“He had an awful lot to say about you.”
I steeled myself for what was to come. I had no idea how physicians in the group I left perceived me now, almost eight years later.
Eight years? Had it really been that long?
She laughed heartily.
Her dentist, apparently good friends with the other provider, referred her there for a work up for bone loss he had picked up on dental X-rays. I stumbled upon the visit in her medical record in the EHR when she requested a refill on one of her medications. Aside from the fact that it was a work up I could have easily done and referring her to another primary care provider when she had one already was itself a bit unprofessional, I did not know if she would make her way back to me or stick with him. Patients always loved him.
So I waited.
“I told him you were my favorite doctor ever. He said you had to be right about everything but he missed working with you.”
Right about everything? Really?
Admittedly there are certain things I do not compromise on. You routinely lose my patient’s vaginal specimens and I will insist that you come and spread your legs for a speculum exam as punishment. Ok, not really that drastic but I take that sort of thing very seriously. Pelvic exams are not just physically uncomfortable, they are emotionally uncomfortable for patients and saying, “just have them come back for a repeat” is not an adequate response when I am dealing with a lost specimen for the fifth time in as many months. I will raise holy hell if I have to. But I am rambling….
It is interesting sometimes to see what people remember or think about me. Sometimes it hurts, though, and most of the time I would just rather not know. Is needing to being right about everything what I wanted to leave him with?
But it could have been worse. At the end of my tenure at that office there was all sorts of drama, he had been involved in some of that, and I was glad to leave it all behind when I left.
A few weeks later I ran into that same former partner at a restaurant. I was there with my kids to get something to eat after a long, tough Friday. They were beat. So was I.
He saw me and walked over say to say hello. We chatted for a few minutes about how his kids were all grown up now.
“I used to work with your mom,” he said to my son and daughter. “Do you know what she did?”
My kids swung their tired eyes over to him and focused on his face, warily. He was a stranger. They were used to strangers addressing their mom in public but were not used to being addressed directly themselves. I again braced myself, not knowing what he would say.

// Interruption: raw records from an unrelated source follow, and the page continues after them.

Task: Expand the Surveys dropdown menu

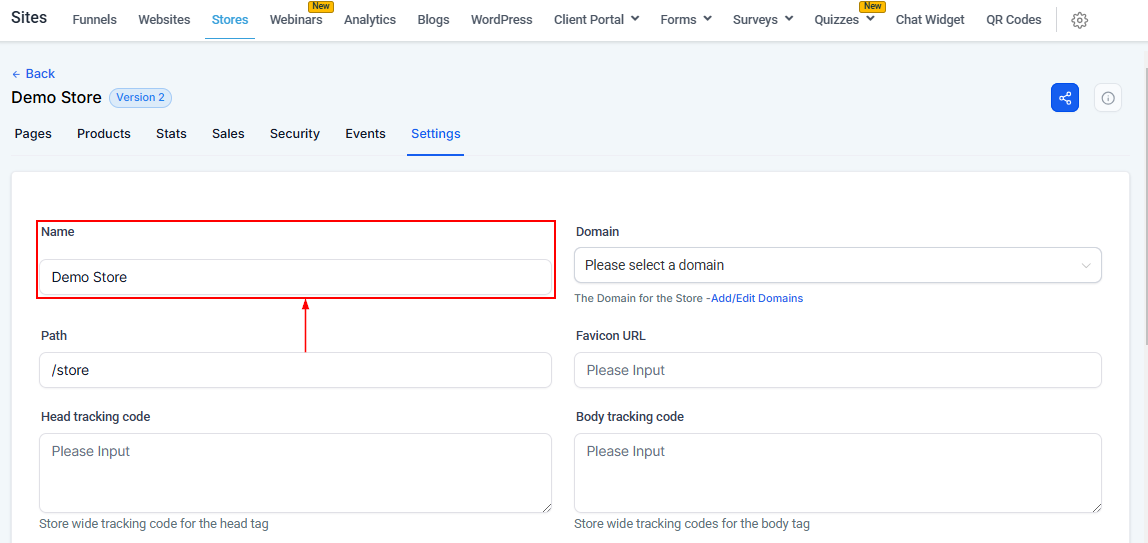Action: pos(762,20)
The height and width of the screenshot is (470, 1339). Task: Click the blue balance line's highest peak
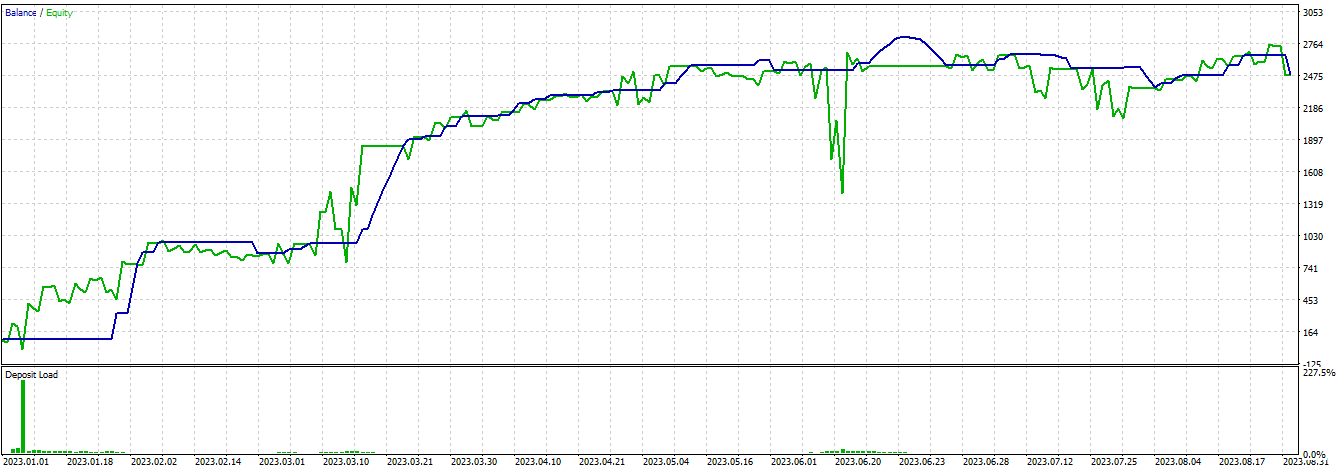(x=905, y=37)
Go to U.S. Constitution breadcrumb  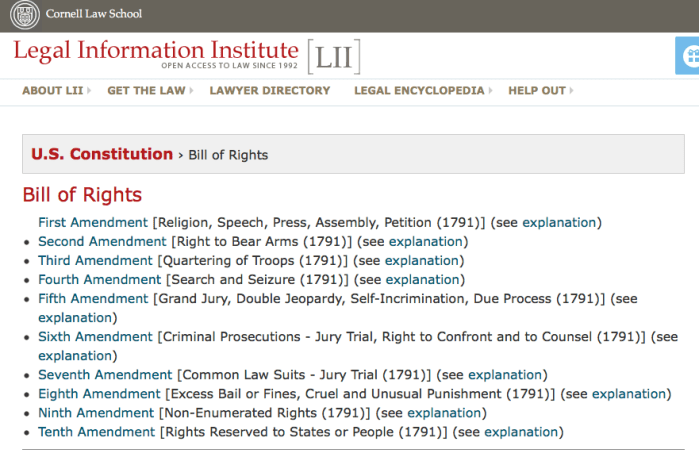(102, 155)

“She told a bunch of kids at an office picnic that she would pay them $5 if any of them hit me with a raw egg. All of a sudden this whole herd of kids was running at me with eggs in their hands.” My son snickered. “So do you know what I did?” They shook their heads, leaning in close to get the scoop. “I told them I would pay $10 if any of them got her with an egg. They chased her all over that park.”
“Did they get her?” My son asked eagerly.
I interjected here. “With ONE egg, alright? Just one.” I held one single finger up for emphasis.
Now? I am a legend as far as my kids are concerned. My son in particular loves pranks. He loves knowing mom does, too. I am grateful to my former partner for giving us that.
Time passes, doesn’t it?
Time heals wounds by bending memories. It tempers recollections and feelings until sometimes bygones truly can be bygones.
I haven’t played a good prank in years, though. That is drawback to the passage of time. I am getting so awfully dang old!